From 2006, the ship was used by Pullmantur. Royal Caribbean Cruises Ltd., the parent company of Pullmantur, transferred the Blue Dream on 15 December 2008 its new subsidiary Azamara Cruises, where it was renamed Azamara Journey; and since then with her sister ship Azamara Quest, the former R Seven, and since 2018 with her sister ship Azamara Pursuit, the former R Eight, is used worldwide for cruises. Azamara Cruises has been renamed Azamara Club Cruises.
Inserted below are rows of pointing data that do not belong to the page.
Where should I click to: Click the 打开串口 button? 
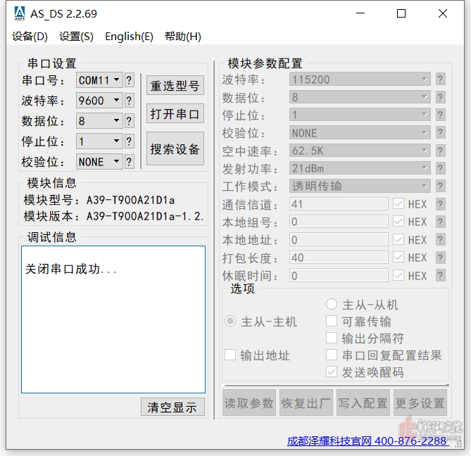175,114
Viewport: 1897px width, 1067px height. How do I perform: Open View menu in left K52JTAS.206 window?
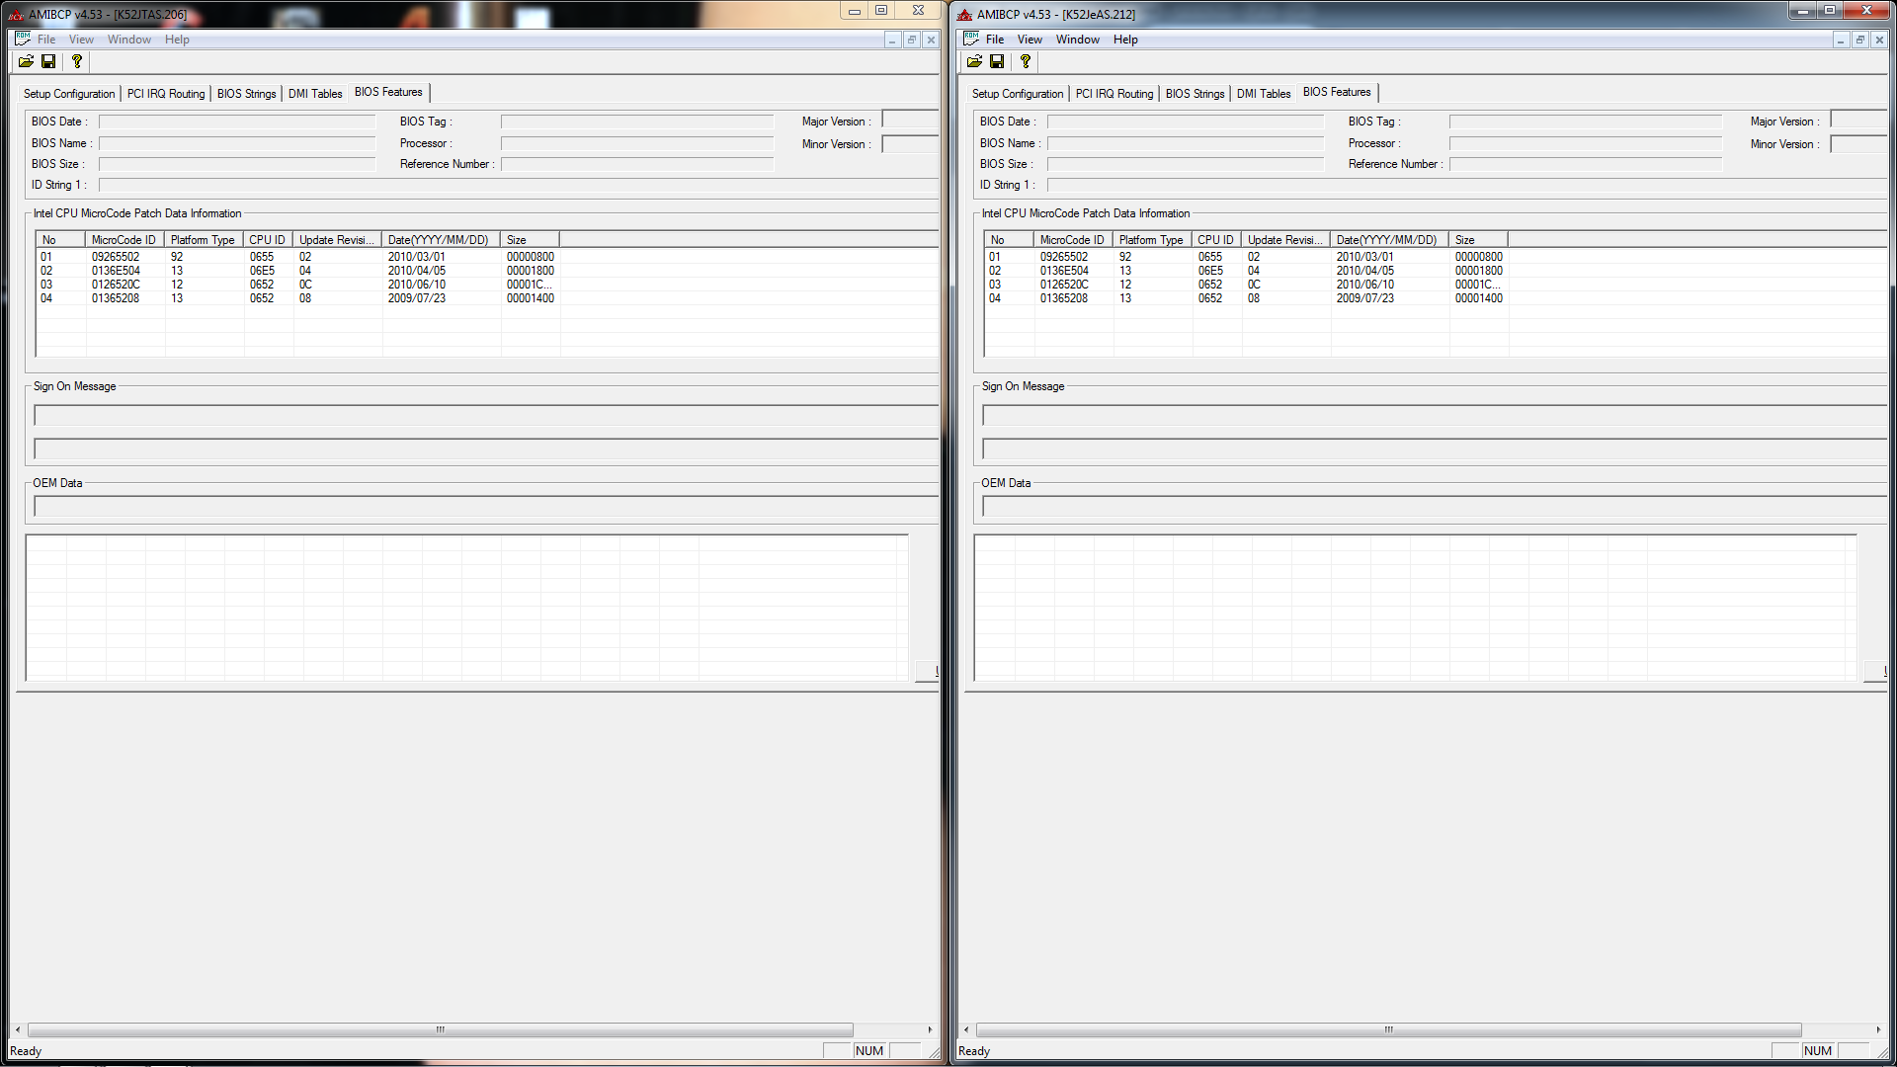[81, 40]
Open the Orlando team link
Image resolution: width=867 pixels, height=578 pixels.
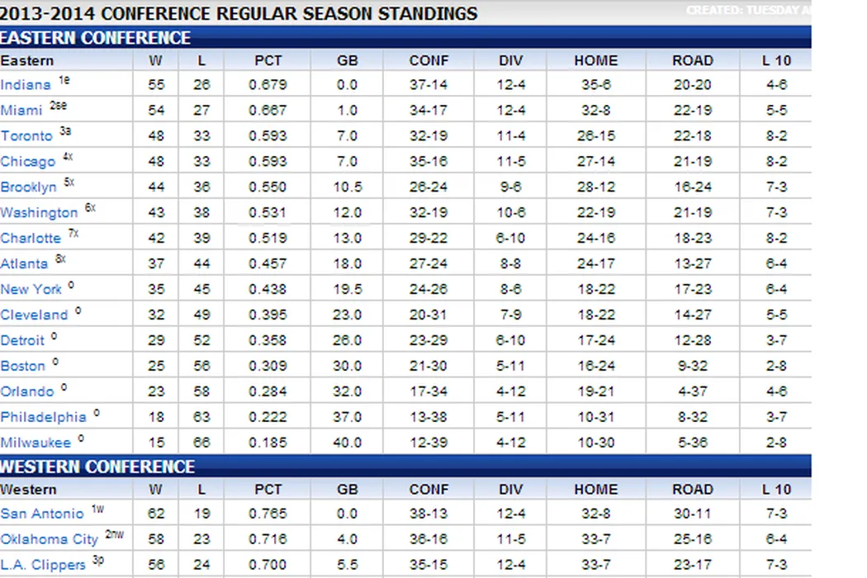tap(27, 392)

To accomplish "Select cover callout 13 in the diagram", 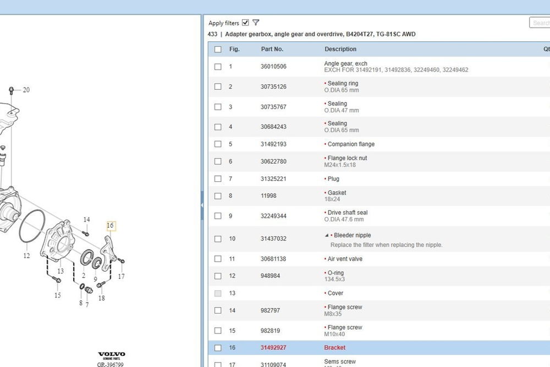I will (x=61, y=271).
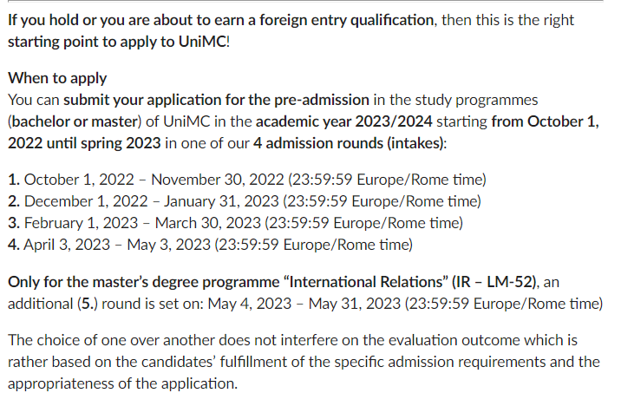This screenshot has height=393, width=621.
Task: Click the 'When to apply' heading
Action: [x=57, y=78]
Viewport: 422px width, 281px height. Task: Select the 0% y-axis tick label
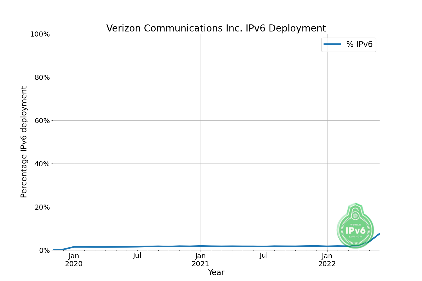coord(44,250)
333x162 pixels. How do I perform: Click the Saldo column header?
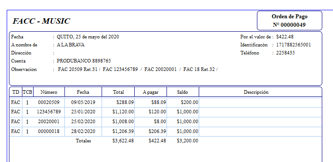coord(183,92)
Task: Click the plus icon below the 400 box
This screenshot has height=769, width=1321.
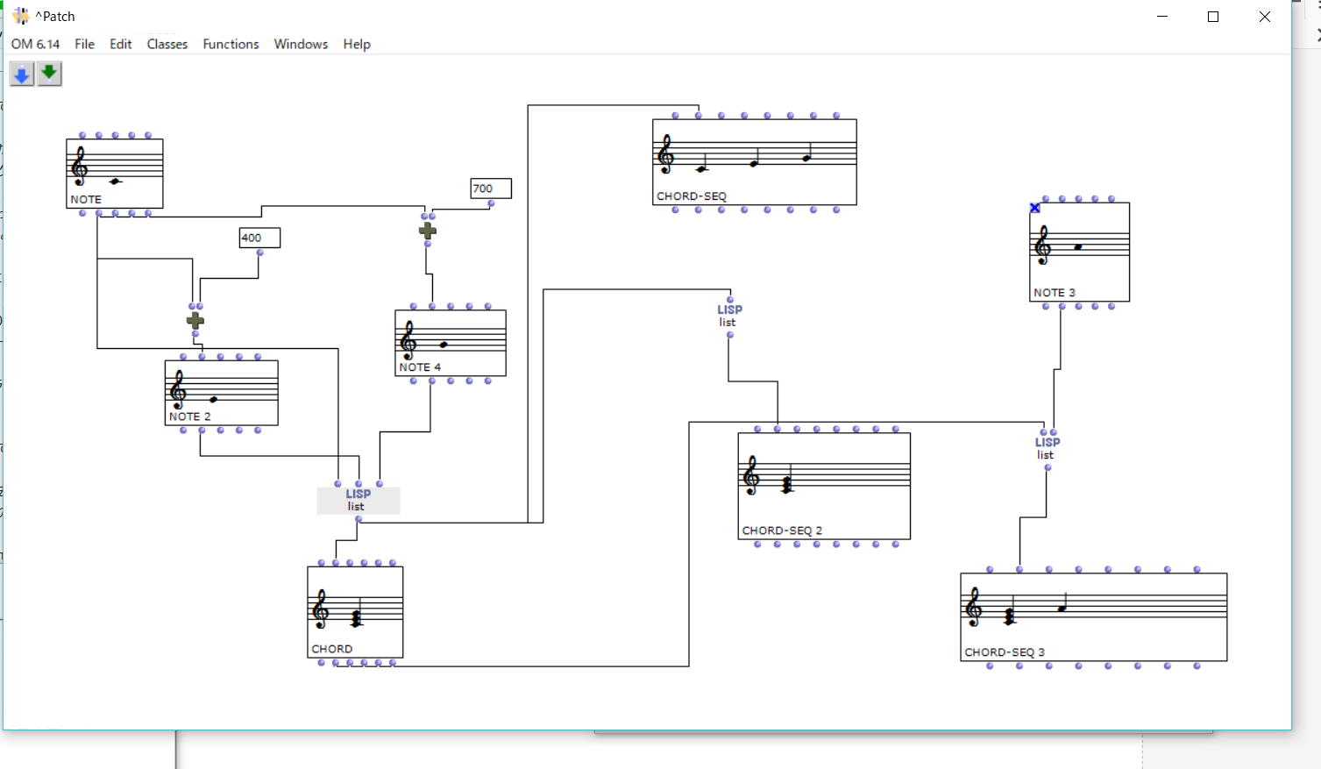Action: [195, 320]
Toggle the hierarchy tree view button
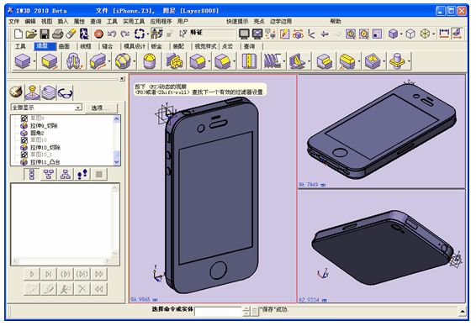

In 2015, the Azamara Journey and the Azamara Quest were the ships used by television presenter and biologist Nigel Marven for his UKTV documentary/travel programme "Cruise Ship Adventures with Nigel Marven", during which Nigel showed areas with outstanding wildlife that can be visited in popular cruise destinations.

During the COVID-19 pandemic Journey and two of her sisterships Azamara Pursuit and Azamara Quest berthed in Glasgow's King George V Dock between June 2020 and July/August 2021 with Journey being the last to leave on 9 August 2021.